--- DATENLISTE ---

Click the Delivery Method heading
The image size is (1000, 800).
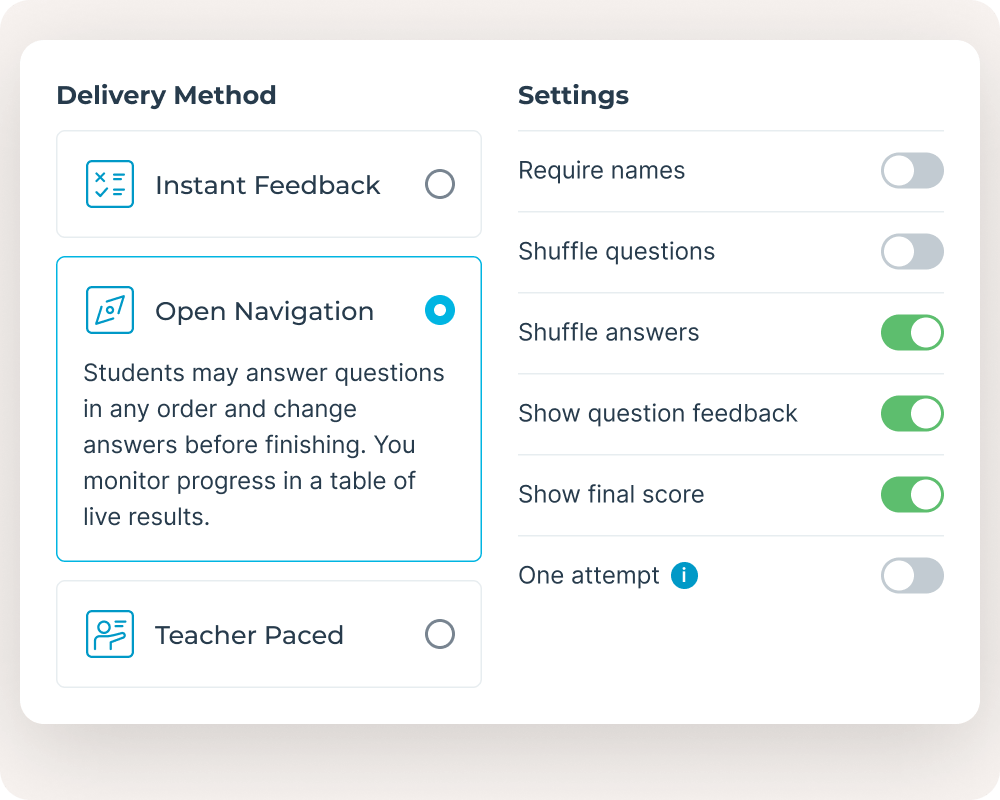tap(166, 95)
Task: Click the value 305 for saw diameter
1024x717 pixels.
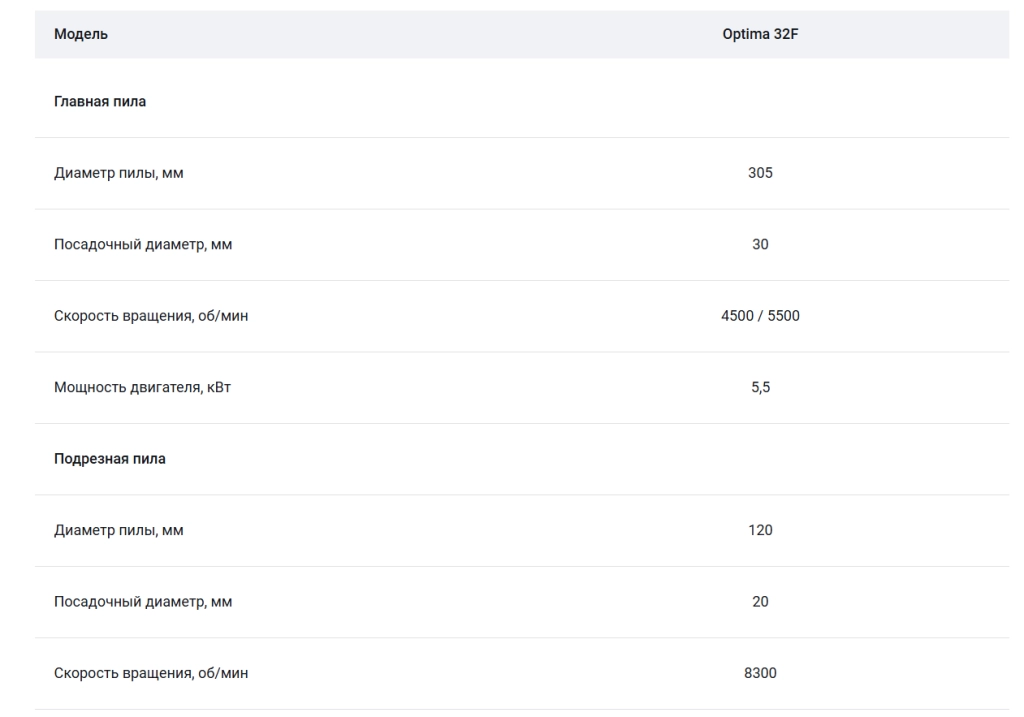Action: coord(760,173)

---

GESTELLTE AUFGABE: Gib alle Zeilen der Daten oben vollständig wieder und multipliziere dabei jede Koordinate in den Antworten mit 0,45, gerundet auf ganze Zahlen, wobei Werte mit ,5 aufgerundet werden. Lass die Bilder in deiner Antwort weg.

VOLLSTÄNDIGE ANTWORT:
Click the Delivery Method heading
The image size is (1000, 800).
tap(75, 43)
Task: Click the value 305 for saw diameter
1024x717 pixels.
Action: coord(342,78)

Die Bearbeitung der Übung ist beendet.